Passage provided:
··········
The cladoxylopsids are an extinct group of plants related to ferns and sphenopsids.

They had a central trunk, from the top of which several lateral branches were attached. Fossils of these plants originate in the Middle Devonian to Early Carboniferous periods (around ), mostly just as stems.

Cladoxylopsida contains two orders. The order Hyeniales is now included in Pseudosporochnales.

Intact fossils of the Middle Devonian cladoxylopsid Wattieza show it to have been a tree, the earliest identified in the fossil record as of 2007. In 2019, experts from Cardiff University, UK; Binghamton University and the New York State Museum discovered more fossils of Cladoxylopsida and Archaeopteris in a quarry in Cairo, New York.
··········
Record set:
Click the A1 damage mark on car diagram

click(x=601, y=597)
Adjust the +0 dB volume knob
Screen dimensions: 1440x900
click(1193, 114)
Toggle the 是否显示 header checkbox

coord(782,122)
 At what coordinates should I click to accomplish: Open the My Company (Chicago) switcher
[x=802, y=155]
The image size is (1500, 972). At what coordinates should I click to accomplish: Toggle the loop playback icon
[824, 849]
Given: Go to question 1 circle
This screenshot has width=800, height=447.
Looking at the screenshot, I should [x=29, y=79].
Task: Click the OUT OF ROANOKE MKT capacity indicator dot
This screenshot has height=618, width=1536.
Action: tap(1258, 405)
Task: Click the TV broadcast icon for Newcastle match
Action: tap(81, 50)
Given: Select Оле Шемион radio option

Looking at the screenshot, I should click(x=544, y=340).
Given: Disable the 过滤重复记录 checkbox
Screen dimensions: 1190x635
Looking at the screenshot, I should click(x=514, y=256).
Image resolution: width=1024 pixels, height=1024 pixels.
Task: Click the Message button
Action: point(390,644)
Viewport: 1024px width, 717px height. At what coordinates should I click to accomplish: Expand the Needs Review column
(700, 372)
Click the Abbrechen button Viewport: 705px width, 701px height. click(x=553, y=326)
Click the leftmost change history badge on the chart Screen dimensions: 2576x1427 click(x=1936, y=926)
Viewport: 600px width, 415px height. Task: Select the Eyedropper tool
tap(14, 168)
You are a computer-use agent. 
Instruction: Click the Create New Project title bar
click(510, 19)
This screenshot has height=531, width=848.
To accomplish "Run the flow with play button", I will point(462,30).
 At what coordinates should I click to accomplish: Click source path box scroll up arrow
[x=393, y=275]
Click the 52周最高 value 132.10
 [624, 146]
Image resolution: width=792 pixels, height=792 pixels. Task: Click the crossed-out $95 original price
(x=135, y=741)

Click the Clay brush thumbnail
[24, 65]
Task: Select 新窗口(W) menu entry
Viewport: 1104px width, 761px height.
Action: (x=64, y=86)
··········
Your goal: According to the passage on cladoxylopsids, what did intact fossils of Wattieza show the plant to have been? The listing has no connection to the passage on cladoxylopsids.

Solved exercise: A tree, the earliest identified in the fossil record as of 2007.